Deixámos atrás indicadas algumas, designadamente em relação ao “passo” dos pastores e ao apólogo da Mofina Mendes; por isso, e a mero título de exemplificação, aludiremos apenas às seguintes:
a) “Passo” inicial da entrada da Virgem acompanhada de quatro “damas”: a Pobreza, a Humildade, a Fé e a Prudência.
A personificação destas virtudes é de invenção do Poeta, mas é legítimo admitir que lhe foi despertada pelas seguintes linhas do citado Catalogus sanctorum, vitas, passiones et miracula..., Lugduni, 1534, CXCiii, no cap. De nativitate sancte Marie Virginis:
“...Desponsatam autem virgine ipse quidem in ciuitatem suam Bethleem rediit: domum suam dispositurus. Virgo autem Maria cum quinque virginibus coeuis suis: quas ob ostensionem miraculi a sacerdote acceperat in socias ad domum parentum in Nazareth reuersa est. Nomina virginum erant hec: Rachel: Sephora: Susanna: Abigera et Agabel: quarum omnium Maria etate minor era: quibus data sunt operandum pro vestibus templi sericum: hiacynthus: coccinus: byssus: linum et purpura: ut quelibet ex uno horum vestem contexeret. Cum ergo iactatis sortibus que ipsarum quid horum operari deberet: et Maria sorte purpuram ad velum templi domini accepisset: alie virgines ei dixerunt admirantes: quod cum ipsa minor omnibus esset: purpuram que ad reginas operari pertinet accepisset. Ideoque congruum erat quod ipsa regina virginum vocaretur. Et exinde quasi diuino instinctu ceperunt illam reginam virginum appellare. In diebus autem illis eidem Gabriel angelus oranti apparuit: et de ea nasciturum Dei filium nunciauit: ut dictum est supra in eius annunciatione octaua kalen. aprilis.

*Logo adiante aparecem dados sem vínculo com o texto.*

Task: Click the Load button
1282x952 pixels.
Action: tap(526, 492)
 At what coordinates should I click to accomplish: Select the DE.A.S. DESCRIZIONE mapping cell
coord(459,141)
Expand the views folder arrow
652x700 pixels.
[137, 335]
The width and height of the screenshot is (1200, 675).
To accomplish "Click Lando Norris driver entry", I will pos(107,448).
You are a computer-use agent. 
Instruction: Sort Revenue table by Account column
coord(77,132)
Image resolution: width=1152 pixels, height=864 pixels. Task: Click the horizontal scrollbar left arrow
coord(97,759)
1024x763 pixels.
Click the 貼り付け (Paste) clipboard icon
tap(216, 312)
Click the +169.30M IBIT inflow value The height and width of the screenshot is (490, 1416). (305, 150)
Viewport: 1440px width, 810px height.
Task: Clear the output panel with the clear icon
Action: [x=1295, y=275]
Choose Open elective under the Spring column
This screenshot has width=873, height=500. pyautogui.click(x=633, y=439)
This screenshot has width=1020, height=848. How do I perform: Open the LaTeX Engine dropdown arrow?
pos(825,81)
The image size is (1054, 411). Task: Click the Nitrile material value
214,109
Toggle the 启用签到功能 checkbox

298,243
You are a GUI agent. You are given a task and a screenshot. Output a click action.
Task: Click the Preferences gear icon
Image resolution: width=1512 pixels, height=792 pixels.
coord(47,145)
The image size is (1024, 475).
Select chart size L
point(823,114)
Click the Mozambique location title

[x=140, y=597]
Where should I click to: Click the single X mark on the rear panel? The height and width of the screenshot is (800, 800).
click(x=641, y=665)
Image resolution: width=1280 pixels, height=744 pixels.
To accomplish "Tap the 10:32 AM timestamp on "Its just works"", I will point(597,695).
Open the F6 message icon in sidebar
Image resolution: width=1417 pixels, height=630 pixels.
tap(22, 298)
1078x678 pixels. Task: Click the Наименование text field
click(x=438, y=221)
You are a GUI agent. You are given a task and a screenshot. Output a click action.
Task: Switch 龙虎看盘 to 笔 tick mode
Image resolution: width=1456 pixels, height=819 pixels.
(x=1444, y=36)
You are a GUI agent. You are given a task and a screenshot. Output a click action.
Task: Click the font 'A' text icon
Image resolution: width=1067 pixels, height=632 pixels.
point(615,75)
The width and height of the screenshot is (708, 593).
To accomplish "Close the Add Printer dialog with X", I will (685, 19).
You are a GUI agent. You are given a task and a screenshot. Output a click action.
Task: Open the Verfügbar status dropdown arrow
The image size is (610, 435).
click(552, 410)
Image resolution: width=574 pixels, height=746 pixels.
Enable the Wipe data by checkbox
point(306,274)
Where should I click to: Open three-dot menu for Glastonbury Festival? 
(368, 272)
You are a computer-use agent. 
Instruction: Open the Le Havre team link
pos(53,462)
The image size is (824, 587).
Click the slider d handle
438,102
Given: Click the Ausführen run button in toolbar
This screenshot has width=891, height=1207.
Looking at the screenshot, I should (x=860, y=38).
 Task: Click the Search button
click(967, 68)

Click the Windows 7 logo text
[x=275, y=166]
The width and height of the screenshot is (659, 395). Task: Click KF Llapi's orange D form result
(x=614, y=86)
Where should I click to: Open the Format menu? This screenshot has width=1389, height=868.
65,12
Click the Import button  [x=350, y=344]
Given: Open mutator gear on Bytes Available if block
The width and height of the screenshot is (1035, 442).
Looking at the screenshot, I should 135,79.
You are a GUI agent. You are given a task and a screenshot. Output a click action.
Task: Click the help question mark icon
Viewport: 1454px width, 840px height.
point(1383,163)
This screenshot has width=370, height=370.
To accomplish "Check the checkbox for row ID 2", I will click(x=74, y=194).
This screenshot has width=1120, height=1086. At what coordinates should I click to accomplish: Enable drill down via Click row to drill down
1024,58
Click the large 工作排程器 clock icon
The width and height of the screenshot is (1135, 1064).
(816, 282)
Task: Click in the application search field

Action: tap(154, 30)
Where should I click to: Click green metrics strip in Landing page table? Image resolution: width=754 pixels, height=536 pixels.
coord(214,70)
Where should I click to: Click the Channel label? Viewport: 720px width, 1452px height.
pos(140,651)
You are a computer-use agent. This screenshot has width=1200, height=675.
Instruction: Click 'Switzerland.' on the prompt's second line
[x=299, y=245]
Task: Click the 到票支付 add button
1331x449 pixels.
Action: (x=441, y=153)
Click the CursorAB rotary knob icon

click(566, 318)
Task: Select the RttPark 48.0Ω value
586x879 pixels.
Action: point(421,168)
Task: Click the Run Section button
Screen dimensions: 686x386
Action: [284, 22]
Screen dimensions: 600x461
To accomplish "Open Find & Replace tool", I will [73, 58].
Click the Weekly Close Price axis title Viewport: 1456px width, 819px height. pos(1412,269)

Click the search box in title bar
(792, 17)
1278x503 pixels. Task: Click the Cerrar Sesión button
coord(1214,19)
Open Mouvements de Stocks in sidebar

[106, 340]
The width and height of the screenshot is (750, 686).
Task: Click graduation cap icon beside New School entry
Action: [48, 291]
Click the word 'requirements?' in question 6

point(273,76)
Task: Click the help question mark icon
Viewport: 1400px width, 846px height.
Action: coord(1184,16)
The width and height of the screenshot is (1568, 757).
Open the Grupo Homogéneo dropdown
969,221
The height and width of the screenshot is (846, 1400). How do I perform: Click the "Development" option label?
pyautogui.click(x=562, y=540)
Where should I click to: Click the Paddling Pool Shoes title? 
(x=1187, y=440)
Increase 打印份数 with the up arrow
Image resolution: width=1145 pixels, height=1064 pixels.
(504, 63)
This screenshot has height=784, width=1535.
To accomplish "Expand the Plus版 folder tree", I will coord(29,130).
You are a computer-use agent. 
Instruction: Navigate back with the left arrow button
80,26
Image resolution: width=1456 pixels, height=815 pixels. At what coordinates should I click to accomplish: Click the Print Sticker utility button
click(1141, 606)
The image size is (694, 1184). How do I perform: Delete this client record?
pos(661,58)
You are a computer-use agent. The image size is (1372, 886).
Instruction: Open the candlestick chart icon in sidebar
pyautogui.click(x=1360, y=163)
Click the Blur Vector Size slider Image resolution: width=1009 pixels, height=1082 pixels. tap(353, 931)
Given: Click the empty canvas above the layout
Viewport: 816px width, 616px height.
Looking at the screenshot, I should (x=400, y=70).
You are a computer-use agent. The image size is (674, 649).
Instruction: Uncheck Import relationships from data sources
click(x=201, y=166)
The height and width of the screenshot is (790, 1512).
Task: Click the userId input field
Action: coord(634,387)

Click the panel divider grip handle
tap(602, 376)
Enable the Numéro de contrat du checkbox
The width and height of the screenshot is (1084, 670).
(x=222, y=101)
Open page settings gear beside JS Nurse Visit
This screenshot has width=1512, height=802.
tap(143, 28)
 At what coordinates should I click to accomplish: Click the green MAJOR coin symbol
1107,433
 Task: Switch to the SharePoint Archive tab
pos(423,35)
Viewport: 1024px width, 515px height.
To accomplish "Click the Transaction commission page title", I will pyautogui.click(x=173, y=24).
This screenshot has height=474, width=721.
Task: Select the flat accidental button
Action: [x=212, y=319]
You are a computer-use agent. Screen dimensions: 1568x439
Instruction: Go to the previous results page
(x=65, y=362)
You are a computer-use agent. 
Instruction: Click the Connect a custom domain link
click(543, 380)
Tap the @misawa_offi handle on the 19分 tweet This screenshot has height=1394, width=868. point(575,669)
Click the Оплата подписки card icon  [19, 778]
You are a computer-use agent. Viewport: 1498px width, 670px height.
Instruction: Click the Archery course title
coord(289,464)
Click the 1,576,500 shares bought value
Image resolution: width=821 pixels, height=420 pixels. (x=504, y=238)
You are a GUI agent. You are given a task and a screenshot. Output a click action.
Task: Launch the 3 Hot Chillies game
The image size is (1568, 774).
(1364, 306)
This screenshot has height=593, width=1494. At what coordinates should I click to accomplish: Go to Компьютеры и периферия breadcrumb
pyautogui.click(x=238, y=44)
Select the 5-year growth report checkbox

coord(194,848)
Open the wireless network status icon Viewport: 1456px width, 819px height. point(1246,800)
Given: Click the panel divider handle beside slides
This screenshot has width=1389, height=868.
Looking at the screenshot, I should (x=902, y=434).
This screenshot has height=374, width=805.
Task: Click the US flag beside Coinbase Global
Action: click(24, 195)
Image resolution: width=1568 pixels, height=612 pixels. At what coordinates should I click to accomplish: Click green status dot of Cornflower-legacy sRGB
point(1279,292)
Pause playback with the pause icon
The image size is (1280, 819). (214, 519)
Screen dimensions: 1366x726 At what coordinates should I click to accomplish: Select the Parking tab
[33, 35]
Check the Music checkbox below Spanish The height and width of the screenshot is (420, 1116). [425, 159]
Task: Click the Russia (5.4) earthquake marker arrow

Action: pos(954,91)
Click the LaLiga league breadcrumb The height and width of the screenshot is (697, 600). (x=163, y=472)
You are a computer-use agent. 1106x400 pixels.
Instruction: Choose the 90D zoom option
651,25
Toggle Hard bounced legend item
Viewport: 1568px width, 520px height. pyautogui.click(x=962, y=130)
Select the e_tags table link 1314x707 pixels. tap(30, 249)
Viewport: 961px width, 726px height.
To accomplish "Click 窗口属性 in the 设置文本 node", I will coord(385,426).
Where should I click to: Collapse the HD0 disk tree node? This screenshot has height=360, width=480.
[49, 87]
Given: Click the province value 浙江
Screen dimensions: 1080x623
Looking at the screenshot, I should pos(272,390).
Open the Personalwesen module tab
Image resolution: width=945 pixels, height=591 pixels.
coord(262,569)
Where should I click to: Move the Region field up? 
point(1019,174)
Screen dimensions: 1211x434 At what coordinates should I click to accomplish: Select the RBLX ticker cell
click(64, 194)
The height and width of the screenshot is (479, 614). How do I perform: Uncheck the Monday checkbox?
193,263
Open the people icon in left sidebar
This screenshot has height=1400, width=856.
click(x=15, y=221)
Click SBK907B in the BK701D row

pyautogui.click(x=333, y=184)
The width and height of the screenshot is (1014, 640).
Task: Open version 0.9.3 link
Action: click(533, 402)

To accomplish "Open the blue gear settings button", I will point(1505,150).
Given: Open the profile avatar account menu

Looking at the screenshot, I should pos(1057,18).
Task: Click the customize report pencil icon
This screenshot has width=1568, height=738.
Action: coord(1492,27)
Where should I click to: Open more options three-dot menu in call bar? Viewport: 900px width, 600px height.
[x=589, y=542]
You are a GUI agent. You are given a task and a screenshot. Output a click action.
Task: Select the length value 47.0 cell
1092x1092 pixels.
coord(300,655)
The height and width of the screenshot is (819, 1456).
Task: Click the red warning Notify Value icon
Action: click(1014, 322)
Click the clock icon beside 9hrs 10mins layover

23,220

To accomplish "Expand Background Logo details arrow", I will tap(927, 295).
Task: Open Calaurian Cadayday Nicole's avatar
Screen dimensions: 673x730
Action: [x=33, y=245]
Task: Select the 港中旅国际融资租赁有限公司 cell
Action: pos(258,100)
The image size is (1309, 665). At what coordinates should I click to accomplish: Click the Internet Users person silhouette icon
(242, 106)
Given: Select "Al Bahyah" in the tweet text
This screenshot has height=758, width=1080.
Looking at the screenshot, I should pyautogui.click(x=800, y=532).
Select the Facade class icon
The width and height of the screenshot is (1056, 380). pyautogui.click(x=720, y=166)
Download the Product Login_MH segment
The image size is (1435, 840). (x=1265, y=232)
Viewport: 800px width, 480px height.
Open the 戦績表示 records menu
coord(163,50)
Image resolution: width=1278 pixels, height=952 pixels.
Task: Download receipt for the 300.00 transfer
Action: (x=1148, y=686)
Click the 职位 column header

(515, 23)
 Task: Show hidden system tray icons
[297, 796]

Hec Hieronymus”.
b) Interpretação da visão de “César Octaviano”.
O “passo” inicial do Auto começa, de harmonia com a legenda, com a referência a alguns sinais proféticos da vinda do Messias e da virgindade de Maria. Nem todos, porém, se encontram nas narrativas De nativitate Domini que vimos, mas algumas encontram nelas a respetiva fonte, como a seguinte, cujo assunto tem alguma bibliografia:
Fé Cassandra del-rei Priámo
mostrou essa rosa frol
com hum menino a par do sol
a Cesar Octaviano
que o adorou por Senhor.
c) Da Legenda aurea sanctorum, de Voragine:
“Octavianus insuper Imperator (ut ait Innocent. Papa 3.) universo orbe ditioni Romanae subjugato, in tantum Senatui, ut eum pro Deo collere vellent. Prudens autem Imperator mortalem se intelligens, immortalitatis nomen sibi voluit usurpare: Ad illorum vero importunam instantiam, Sybillam Prophetissam advocat, scire volens per eius oracula si in mundo maior eo aliquando nasceretur. Cum ergo in die Nativitatis Domini Consilium super hac re convocasset, et Sybilla sola in Camera Imperatoris oraculis insisteret; in die in media, circulus aureus apparuit circa solem, et in mecho circuli virgo pulcherrima, stans super aram, puerum gestans in gremio. Tunc Sybilla hoc Caesari ostendit. Cum autem Imperator, ad praedictam visionem plurimum admiraretur, audivit vocem dicentem sibi: Haec est Ara Dei Coeli. Dixitque ei Sybilla: Hic puer maior te est, et ideo ipsum adora. Eadem autem camera in honore Sancte Mariae dedicata est. Unde usque hoclie dicitur Sancta Maria Ara Coeli. Intelligens igitur Imperator quod hic puer maior se erat ei thura obtulit, et Deus de caetero vocari recusavit.